Weinstein was expelled from the Academy in 2017 after a series of women accused him of rape and sexual harassment.

The actress claims Weinstein failed to pay her a portion of the money she earned from her role in the Jane Austen adaption Emma in 1996.

“I got him to pay me something,” she alleges after pushing back on receiving her money. “I remember I got this legal letter that said, ‘This is not an acknowledgment that we owe you this money, but here’s a check.’”

Paltrow also claimed that she had to struggle to ensure that the role of William Shakespeare in the film was cast appropriately.

“Harvey wanted Ben Affleck to take over and play Shakespeare at the last minute,” Paltrow recounted. “I said, ‘No, you can’t do that. You have to have an English person.’”

Ben Affleck, who starred in “Good Will Hunting,” was eventually cast in a different character, while Ralph Fiennes was cast in the Shakespeare part.

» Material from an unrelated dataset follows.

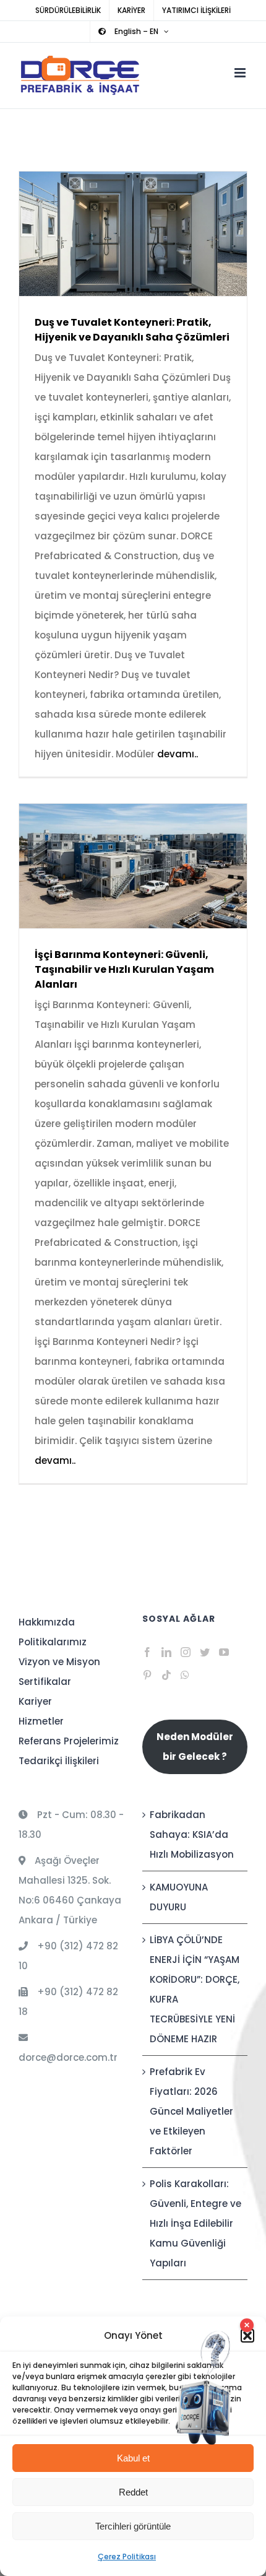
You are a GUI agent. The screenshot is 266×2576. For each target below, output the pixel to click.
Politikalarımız (53, 1641)
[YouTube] (224, 1652)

‘I definitely screamed at the top of my lungs when I got it,’ Fiennes recalled of landing the part, adding that he had no idea Paltrow had endorsed him.

‘That’s news to me. I feel – wow – really indebted to Gwyneth and John,’ he added.

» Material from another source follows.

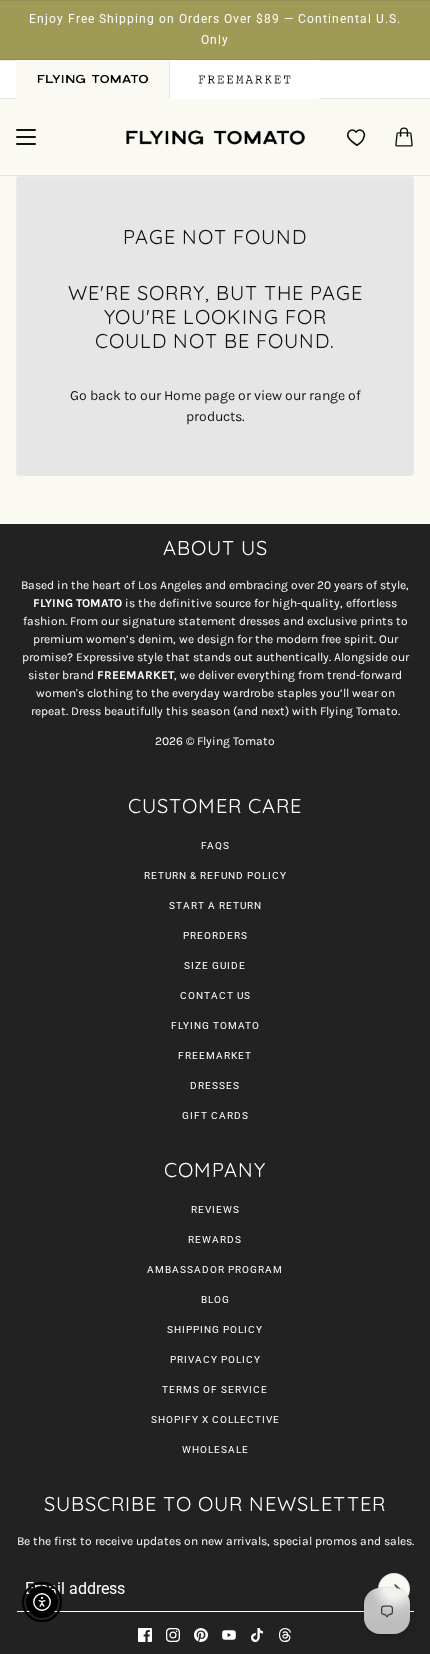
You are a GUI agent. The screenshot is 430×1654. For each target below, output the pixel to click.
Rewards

During their wedding ceremony, Paltrow acknowledged that her Oscar-winning performance in Shakespeare In Love inspired her husband Brad Falchuk.

“It’s no accident that I portrayed this muse,” the actress explained, “because that’s who I am to him and his view is that’s who I am in real life.”

“Gwyneth Paltrow is an excellent actor and a fantastic person, who does so well when on the right project,” Weinstein said Variety in response to the casting accusations. “The only other contenders for the role of Will Shakespeare were Russell Crowe and Ethan Hawke, no one else. Ben Affleck did a terrific job as Ned Alleyn, which is the role he was considered for.”

“I never had a problem standing up to him,” Paltrow stated of Weinstein in the end. “I wasn’t scared of him. I also felt for a period of time, I was the consumer face of Miramax, and I felt it was my duty to push back against him.”